This repository contains a collection of tools designed to help you summarize various types of content efficiently. Whether it's text, documents, URLs, or YouTube videos, these tools are here to make the process seamless and effective. All text converted from various formats using the tool "tomd.py" (by default the files are contained in the "_input" folder) into Markdown (in the "_markdown" folder).
Finally a "summd.py" convert Markdown to summarised versions placed in the "_output" folder. The summaries are created using 3 summarisation methods:
- keyword extraction using YAKE
- [temporarily disabled] Up to 10 bullet points (configurable) for abstract generated using LSA (Latent Semantic Analysis) via sumy
- full summary by headings using the LLM of your choice using Ollama.
Various formats are supported by "tomd.py", including:
- .txt
- .csv
- .docx
- .pptx
- .html
Also understands URLs and Youtube videos.
conda activate summarise
python tomd.py # Converts all files recursively in the "_input" folder
python tomd.py [file|dir|url|youtube ...]
python summd.py # by default converts all files recursively in the "_markdown" folder
python tomd.py [file|dir ...] # Converts only .txt and .md files
python news2md.py url # convert URL to markdown using newspaper3k
python webd2md.py url # convert URL to markdown using readability-lxml
python yt2md.py url # convert YouTube video captions to markdown
marker_single --batch_multiplier 20 input.pdf outdir_dir
pptx2md input.pptx # generates out.md and img/
The "experiments" folder contains various experiments used to build these tools. These experiments may no longer work as they are no longer maintained.
Install Ollama, then install conda-forge.

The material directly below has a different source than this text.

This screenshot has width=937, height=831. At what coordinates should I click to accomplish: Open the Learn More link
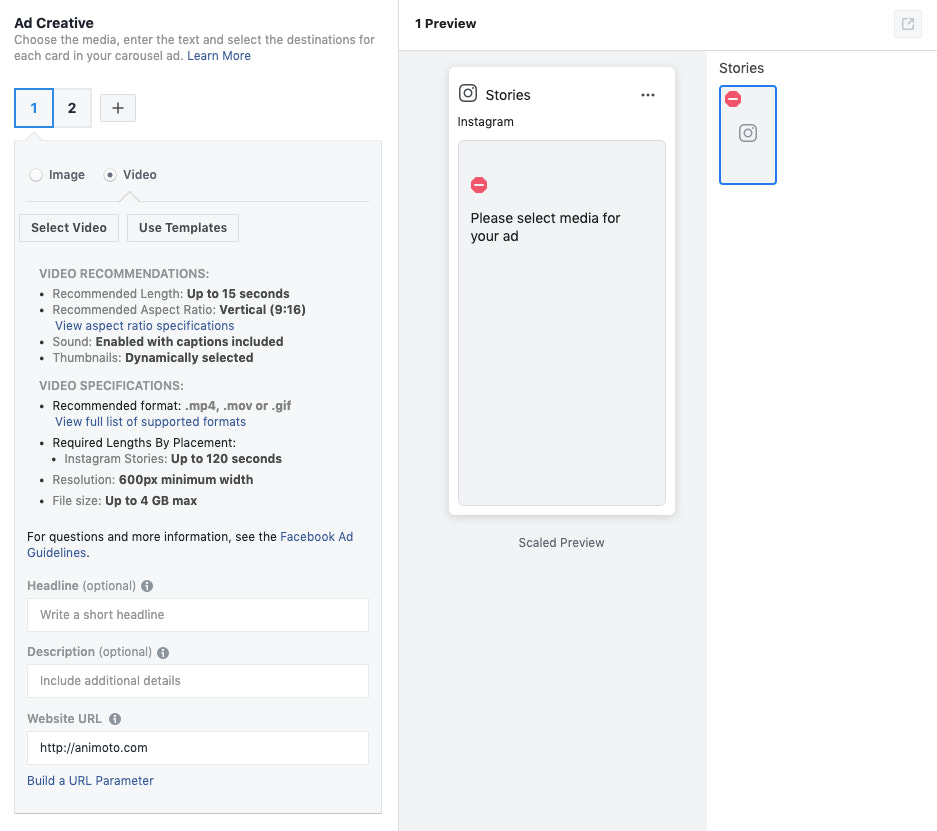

Install LLM model of your choice (if you have at least 64GB memory on a Mac M system, I recommend "gemma2:27b-instruct-fp16")

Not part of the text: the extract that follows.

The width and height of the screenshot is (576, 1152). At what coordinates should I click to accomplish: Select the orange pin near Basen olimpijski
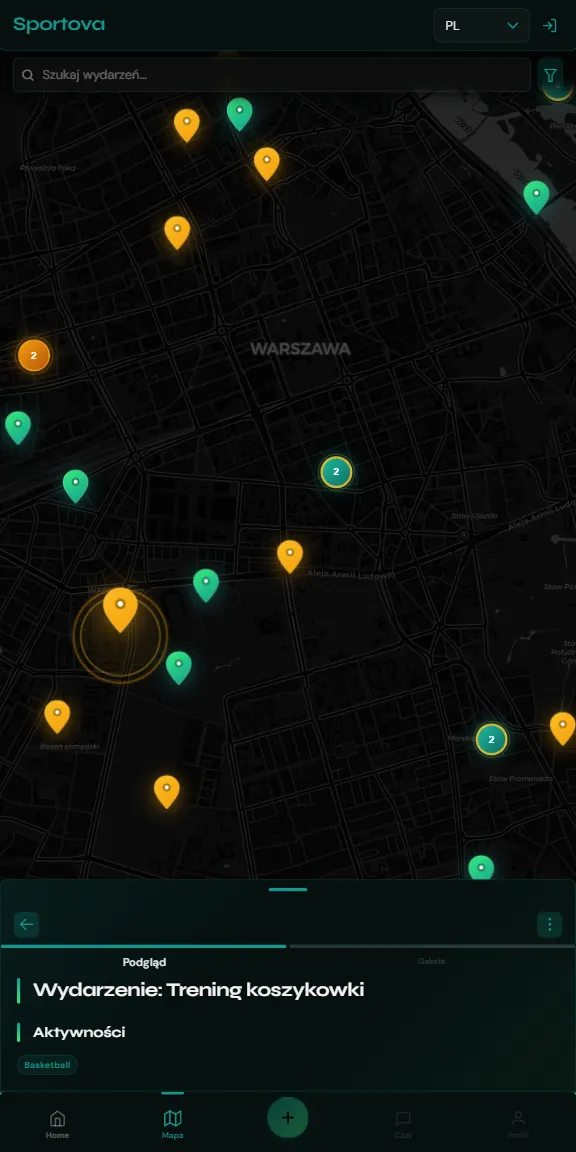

ollama pull gemma2:27b-instruct-fp16
conda create -n summarise python bs4 lxml transformers ipykernel ipywidgets pypandoc markdownify readability-lxml matplotlib scipy sumy yake
conda activate summarise
conda install pytorch torchvision -c pytorch
pip install youtube_transcript_api
pip install marker_pdf
pip install pymupdf4llm
pip install yt_dlp
pip install newspaper3k
pip install ollama
pip install pptx2md
pip install lxml_html_clean